Lorsque j’avais 7 ans, nous habitions en Arabie Saoudite. À cette époque, mon père construisait notre maison, il possédait un appareil Polaroïd et je m’amusais déjà à documenter la construction, le travail des ouvriers. Avec la guerre du Golfe, nous avons dû rentrer au Yémen. Nous nous sommes installés dans la province d’Al Mahwit où mon père enseignait dans une école. Il voulait absolument que je sois la première de la classe, nous avons donc passé un marché : j’étais la meilleure élève et en échange il m’a offert un appareil Kodak, des films et il m’a donné les moyens de faire développer mes photos.
En tant que photographe professionnelle, comment êtes-vous arrivée à publier vos photos dans The National Geographic, The Washington Post ou The Guardian ?
J’ai toujours pratiqué la photo en indépendante. Je réalise des projets à long terme, pour cela je parcours le Yémen. J’ai par exemple réalisé un projet sur l’île de Socotra intitulé A love song to Socotra Island qui m’a amené à m’y installer pendant 2 ans. Pour Ambassadors of Yemen, j’ai voyagé là encore pendant 2 ans entre le Nord et le Sud. Si j’ai eu l’opportunité de travailler comme freelance pour The National Geographic, The Washington Post ou The Guardian, c’est que j’ai 6 années de travail et d’images en stock qui n’ont jamais été vues. Pour que ce travail touche les médias internationaux, les politiques et les gens qui les lise le matin, j’ai dû quitter mon pays.

Consigne → Dans l'entretien, reprenez le passage qui s'ouvre sur les mots « Lorsque j’avais 7 » et se ferme sur « The Guardian ? », en remplaçant « ouvriers » par « maçons ».

Données sources →
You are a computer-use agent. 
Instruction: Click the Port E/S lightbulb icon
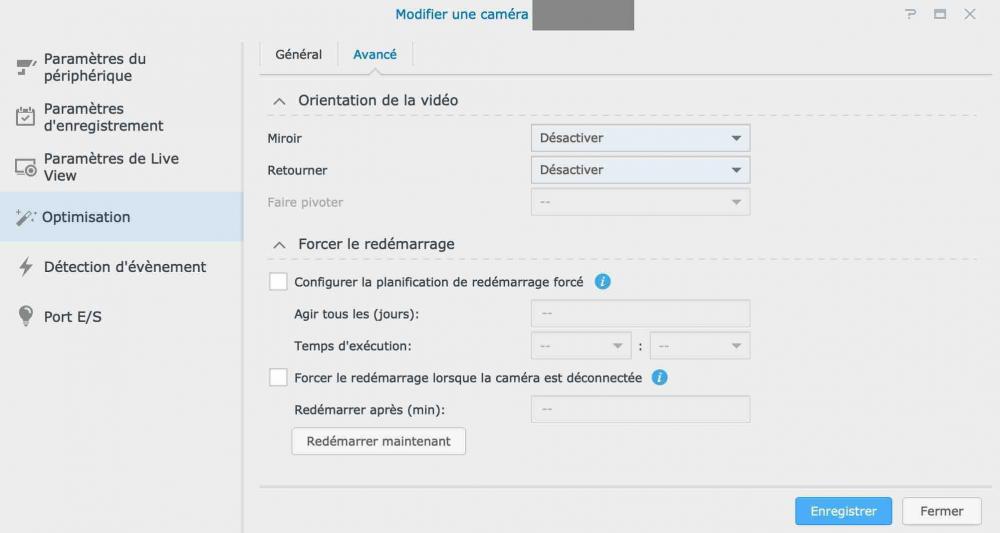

Corrigé →
Lorsque j’avais 7 ans, nous habitions en Arabie Saoudite. À cette époque, mon père construisait notre maison, il possédait un appareil Polaroïd et je m’amusais déjà à documenter la construction, le travail des maçons. Avec la guerre du Golfe, nous avons dû rentrer au Yémen. Nous nous sommes installés dans la province d’Al Mahwit où mon père enseignait dans une école. Il voulait absolument que je sois la première de la classe, nous avons donc passé un marché : j’étais la meilleure élève et en échange il m’a offert un appareil Kodak, des films et il m’a donné les moyens de faire développer mes photos.
En tant que photographe professionnelle, comment êtes-vous arrivée à publier vos photos dans The National Geographic, The Washington Post ou The Guardian ?